The title basically says it all. Given an arbitrary scheme $X$ with global sections $\mathcal{O}_X(X)$, is there an affine open subset $U$ of $X$ such that $\mathcal{O}_X(U) = \mathcal{O}_X(X)$?
Obviously the scheme $Y=\operatorname{Spec}\mathcal{O}_X(X)$ has the same global sections as $X$, but it's not clear to me that you can embed $Y$ in $X$. I have been unable to produce a counter example though.

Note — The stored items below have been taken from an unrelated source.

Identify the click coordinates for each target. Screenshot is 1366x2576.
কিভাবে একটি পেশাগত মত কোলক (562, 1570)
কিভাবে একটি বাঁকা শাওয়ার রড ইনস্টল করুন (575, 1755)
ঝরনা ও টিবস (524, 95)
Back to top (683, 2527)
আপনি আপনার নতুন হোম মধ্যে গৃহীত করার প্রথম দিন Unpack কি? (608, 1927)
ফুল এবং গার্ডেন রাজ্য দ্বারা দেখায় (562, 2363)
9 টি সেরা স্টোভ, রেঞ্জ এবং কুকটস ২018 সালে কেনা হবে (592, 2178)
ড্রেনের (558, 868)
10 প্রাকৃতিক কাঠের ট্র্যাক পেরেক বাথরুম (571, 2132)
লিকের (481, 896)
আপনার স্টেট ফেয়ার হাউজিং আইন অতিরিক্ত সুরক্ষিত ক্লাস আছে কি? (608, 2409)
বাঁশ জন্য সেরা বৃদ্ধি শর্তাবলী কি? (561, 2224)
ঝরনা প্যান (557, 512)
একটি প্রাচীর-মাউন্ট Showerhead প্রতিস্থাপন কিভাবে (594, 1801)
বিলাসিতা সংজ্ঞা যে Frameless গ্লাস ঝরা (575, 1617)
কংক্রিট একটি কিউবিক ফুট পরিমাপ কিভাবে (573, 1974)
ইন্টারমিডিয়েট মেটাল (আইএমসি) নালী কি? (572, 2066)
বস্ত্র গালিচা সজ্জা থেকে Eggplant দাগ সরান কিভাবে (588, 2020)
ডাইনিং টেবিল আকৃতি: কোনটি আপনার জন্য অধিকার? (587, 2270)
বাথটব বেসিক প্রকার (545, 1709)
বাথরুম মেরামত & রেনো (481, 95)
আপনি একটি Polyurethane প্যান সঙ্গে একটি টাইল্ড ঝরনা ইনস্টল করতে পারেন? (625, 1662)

Consider $X = \Bbb{P}^1_k,$ where $k$ is your favorite field. We have $\mathcal{O}_X(X) = k,$ and note that $X$ is integral, so that the restriction maps $\mathcal{O}_X(U)\to\mathcal{O}_X(V)$ are injective. Now, notice that any proper open subscheme is contained in one of the two copies of $\Bbb{A}^1_k$ inside $\Bbb{P}^1_k.$ This means that if $U$ is any affine open subscheme of $X,$ we have injections $k\to k[x]\to\mathcal{O}_X(U).$ In particular, this shows that the map $\mathcal{O}_X(X)\to\mathcal{O}_X(U)$ is never an isomorphism for an affine open subscheme $U\subseteq X.$